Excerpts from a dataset

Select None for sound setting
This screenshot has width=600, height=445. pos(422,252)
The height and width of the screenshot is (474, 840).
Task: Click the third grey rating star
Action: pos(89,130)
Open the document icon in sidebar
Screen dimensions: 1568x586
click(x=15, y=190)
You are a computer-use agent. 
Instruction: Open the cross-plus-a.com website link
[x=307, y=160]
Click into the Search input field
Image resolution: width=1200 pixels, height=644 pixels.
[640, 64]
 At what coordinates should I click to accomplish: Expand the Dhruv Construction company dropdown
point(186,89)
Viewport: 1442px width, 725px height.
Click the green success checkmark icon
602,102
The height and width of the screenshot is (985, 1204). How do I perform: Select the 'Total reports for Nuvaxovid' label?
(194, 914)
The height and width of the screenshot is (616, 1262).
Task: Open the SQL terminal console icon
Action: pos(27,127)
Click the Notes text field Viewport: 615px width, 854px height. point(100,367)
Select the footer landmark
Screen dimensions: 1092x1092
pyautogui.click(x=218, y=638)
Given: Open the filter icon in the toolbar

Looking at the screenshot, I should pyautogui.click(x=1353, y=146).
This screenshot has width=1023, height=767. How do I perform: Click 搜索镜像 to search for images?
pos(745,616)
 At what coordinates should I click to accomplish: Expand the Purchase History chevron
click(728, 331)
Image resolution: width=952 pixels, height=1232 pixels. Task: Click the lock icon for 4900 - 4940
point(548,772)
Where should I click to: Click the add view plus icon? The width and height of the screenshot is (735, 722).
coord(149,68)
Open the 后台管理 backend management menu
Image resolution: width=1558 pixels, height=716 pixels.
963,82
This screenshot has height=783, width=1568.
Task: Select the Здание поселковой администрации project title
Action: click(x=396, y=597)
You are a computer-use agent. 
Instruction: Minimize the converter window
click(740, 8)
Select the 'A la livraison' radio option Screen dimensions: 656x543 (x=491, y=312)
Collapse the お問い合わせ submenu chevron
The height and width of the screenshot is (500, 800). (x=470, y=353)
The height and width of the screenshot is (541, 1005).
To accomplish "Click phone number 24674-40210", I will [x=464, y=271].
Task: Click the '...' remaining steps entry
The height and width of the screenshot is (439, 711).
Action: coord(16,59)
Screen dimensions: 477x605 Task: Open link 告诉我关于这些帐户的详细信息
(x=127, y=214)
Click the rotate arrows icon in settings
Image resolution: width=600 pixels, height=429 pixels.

## Prompt
Find the string "field" in the data. Report each line it appears in.

## Reply
Click into the Search input field
Click the Notes text field Viewport: 615px width, 854px height. point(100,367)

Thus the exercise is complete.